Half an hour or so into my second interview with Hector, a self-described football fan of Huracán, with its clubhouse and stadium in Parque Patricios, a poor neighborhood in the city of Buenos Aires, I asked this 46-yearold car mechanic and sometime-roofer why he remained invested in football but had turned apathetic toward politics:

None of the people that I know give a damn [bolilla] about politics. ... We have been betrayed so many times by so many politicians that I do not trust any of them, even those who want to help us, like Kirchner [current president of Argentina]. . . . Football is in my blood. I have been a Quemero [slang for Huracán fan] since I was a kid and will die wearing my jersey. I told my wife to bury me with it. My two oldest boys play football in the club, and in the summer they swim in the pool. When Huracán is playing at home, I often go with them or my friends to the stadium. ... During a match, I unplug [desenchufo] from all my worries; after a game, I am ready to face another week. . . . Huracán is so indebted that it declared itself bankrupt; we have lost so many matches that we [were relegated] and can play only against other second-division teams. Yes, Huracán is in a complete and total mess [quilombo], but my passion for it has not changed.1

I reminded Hector that Huracán’s crisis had been brought about, in part, by its elected officials who had squandered and stolen large sums of money from its treasury. After evading the issue more than once, Hector admitted that the level of corruption in football clubs and political life is about the same. He then clarified why corruption had not dampened his enthusiasm for football:

I don’t know why football stirs me in ways that politics no longer does. I feel the same way about the neighborhood. It is a sentiment I cannot explain. [This phrase, which was first used by Peronists in the 1940s to describe their loyalty to the party, has become a cliché and acquired the status of an ontological truth among Peronists and anti-Peronists alike to describe strong feelings of identification with a public cause or institution.] Nothing I have ever felt outside the stadium compares with what I feel when I am inside. . . . In order to attend a Huracán match, I have sometimes requested sick leave from work and taken a cut in salary; missed family gatherings; and even cancelled meetings with my girlfriend. You know what they say: a football team will never betray you like a woman [meterte los cuernos].2

The sense of fulfillment that Hector derives from his club outweighs whatever ambivalence he feels toward it and appears to be based on a dual, perhaps incoherent, set of standards, with one set restricted to the world of football and rooted in personal gratification and the second limited to politics and rooted in public standards of accountability.

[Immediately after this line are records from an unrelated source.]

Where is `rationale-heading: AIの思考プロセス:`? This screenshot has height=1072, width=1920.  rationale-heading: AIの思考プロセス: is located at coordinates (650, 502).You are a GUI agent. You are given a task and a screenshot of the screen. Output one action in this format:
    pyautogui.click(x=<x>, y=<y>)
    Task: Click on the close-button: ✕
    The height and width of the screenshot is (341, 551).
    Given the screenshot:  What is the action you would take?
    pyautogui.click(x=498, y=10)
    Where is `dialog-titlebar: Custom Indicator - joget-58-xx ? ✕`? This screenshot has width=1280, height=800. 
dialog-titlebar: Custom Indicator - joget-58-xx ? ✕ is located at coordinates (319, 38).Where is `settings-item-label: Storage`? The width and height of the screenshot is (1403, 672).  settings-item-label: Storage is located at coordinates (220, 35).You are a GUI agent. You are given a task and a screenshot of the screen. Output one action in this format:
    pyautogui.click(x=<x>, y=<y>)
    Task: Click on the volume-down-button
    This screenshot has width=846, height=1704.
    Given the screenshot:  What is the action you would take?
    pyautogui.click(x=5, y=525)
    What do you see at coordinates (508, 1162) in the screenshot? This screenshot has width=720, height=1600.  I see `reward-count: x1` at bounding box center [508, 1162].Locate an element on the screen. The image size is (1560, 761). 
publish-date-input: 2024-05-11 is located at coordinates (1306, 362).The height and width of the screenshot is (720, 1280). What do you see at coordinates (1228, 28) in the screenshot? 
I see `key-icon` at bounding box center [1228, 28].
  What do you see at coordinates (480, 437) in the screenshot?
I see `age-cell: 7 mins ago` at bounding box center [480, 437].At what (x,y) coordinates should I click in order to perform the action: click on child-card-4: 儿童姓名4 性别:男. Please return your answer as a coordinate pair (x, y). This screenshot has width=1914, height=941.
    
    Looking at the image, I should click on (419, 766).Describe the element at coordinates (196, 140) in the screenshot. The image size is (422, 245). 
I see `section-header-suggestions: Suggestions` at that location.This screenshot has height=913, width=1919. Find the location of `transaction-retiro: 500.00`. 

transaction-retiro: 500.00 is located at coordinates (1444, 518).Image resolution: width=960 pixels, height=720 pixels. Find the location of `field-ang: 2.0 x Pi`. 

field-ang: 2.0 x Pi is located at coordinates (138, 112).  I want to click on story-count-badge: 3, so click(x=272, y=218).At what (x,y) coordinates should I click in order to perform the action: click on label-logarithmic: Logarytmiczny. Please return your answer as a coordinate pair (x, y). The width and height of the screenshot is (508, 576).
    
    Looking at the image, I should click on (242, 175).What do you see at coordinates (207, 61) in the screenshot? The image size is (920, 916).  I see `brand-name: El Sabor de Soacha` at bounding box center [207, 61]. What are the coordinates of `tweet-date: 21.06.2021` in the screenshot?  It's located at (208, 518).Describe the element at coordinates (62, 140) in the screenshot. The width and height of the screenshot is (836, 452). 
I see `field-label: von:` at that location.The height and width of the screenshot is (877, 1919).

Hector’s response seems to vindicate the center Left’s long-standing criticism of footballers (and other groups associated with popular culture such as evangelicals and rockers) who are accused of undermining democratic forms of life in the city by propagating “negative liberty,” especially among the poor and marginalized sectors of society.3

The goal of this essay is to explore why, during the 2003 municipal elections, so many Porteños (residents of the city of Buenos Aires) transformed the world of football into a “model of and a model for” city government and how they constituted themselves into a new type of citizen: democratic dribblers.4 Studying the subterranean links that surfaced between football and politics in Buenos Aires also provides an opportunity to make sense of the ways that local institutions, in the course of responding to the pressures of neoliberal globalization, are also transforming the age-old relationship between city life and citizenship.5 My essay is in six parts. The first describes how Porteños responded to the social and representational crises brought on by globalization in the years prior to the elections, underscoring why so many of them abandoned political society, became invested in civil society, and organized a variety of associations rooted in local, territorial forms of life. The second and third discuss the impact of globalization on the world of football, with the bulk of the discussion centered on Boca Juniors, the city’s leading club and known to fans throughout the world as Diego Maradona’s home team. The various sociomoral and administrative reforms that the club was compelled to make in order to survive enabled voters to construe it as a model for city government. These changes also encouraged fans to reaffirm their loyalty to their own club while at the same time predisposing many of them to conceive of each other as members of the same “family of footballers.” In parts four and five, I study the social and representational practices of the 2003 mayoral campaign in order to make sense of how voters, candidates, and their strategists, in the course of fusing the world of football and municipal politics, resignified the elections. In my closing remarks, I return to the center Left’s account of the “footballization” of politics and propose an alternative reading of it.